As long as you’re above the Brillouin sphere (circumscribing sphere of your Earth ellipsoid) there should be no problem.
With a classical ellipsoid like WGS84 it means staying above 20km over the poles.

Maxime

I am familiar with that limitation of the convergence of the series, however, I don’t think that the algorithm as implemented can handle any points directly above the poles.

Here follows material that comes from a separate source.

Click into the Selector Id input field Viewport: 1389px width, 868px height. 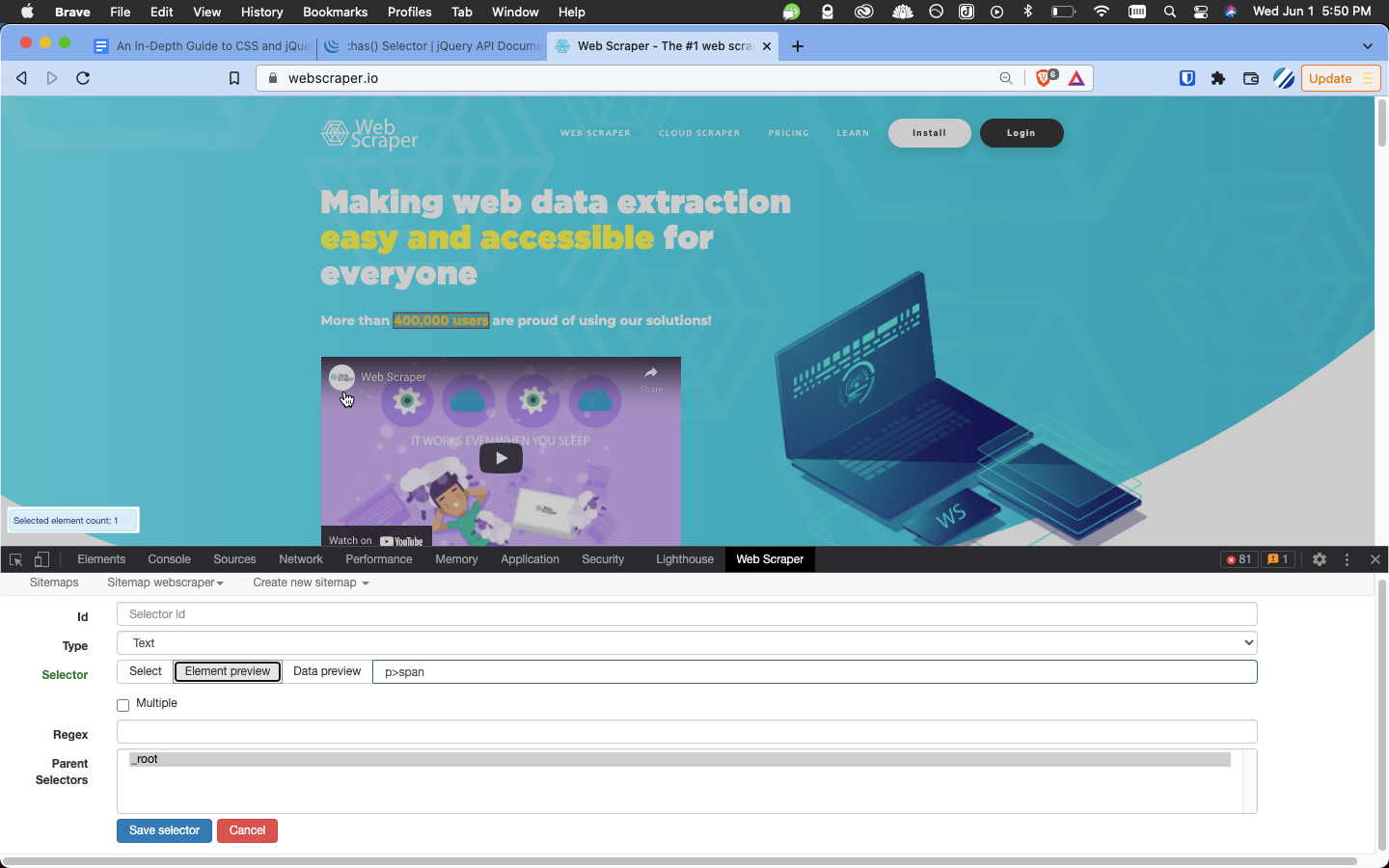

Here is the code for the first several lines of nonCentralPart in the class HolmesFeatherstoneAttractionModel:

    /** Compute the non-central part of the gravity field.
     * @param date current date
     * @param position position at which gravity field is desired in body frame
     * @param mu central attraction coefficient to use
     * @return value of the non-central part of the gravity field
     */
    public double nonCentralPart(final AbsoluteDate date, final Vector3D position, final double mu) {

        final int degree = provider.getMaxDegree();
        final int order  = provider.getMaxOrder();
        final NormalizedSphericalHarmonics harmonics = provider.onDate(date);

        // allocate the columns for recursion
        double[] pnm0Plus2 = new double[degree + 1];
        double[] pnm0Plus1 = new double[degree + 1];
        double[] pnm0      = new double[degree + 1];

        // compute polar coordinates
        final double x   = position.getX();
        final double y   = position.getY();
        final double z   = position.getZ();
        final double x2  = x * x;
        final double y2  = y * y;
        final double z2  = z * z;
        final double r2  = x2 + y2 + z2;
        final double r   = FastMath.sqrt (r2);
        final double rho = FastMath.sqrt(x2 + y2);
        final double t   = z / r;   // cos(theta), where theta is the polar angle
        final double u   = rho / r; // sin(theta), where theta is the polar angle
        final double tOu = z / rho;
        // .... more code

As you can see, if the position of the spacecraft is such that there are no components in the x and y directions but any component in the z direction (even above the Brillouin sphere radius) rho will be zero and thus tOu will be the result of a divide-by-zero. This is a limitation in the methodology used by Holmes and Featherstone in their paper; and, while they mention circumventing measures are available, they do not provide these measures.

I wasn’t aware of this limitation thank you.
It seems I missed the point on this question, sorry about that.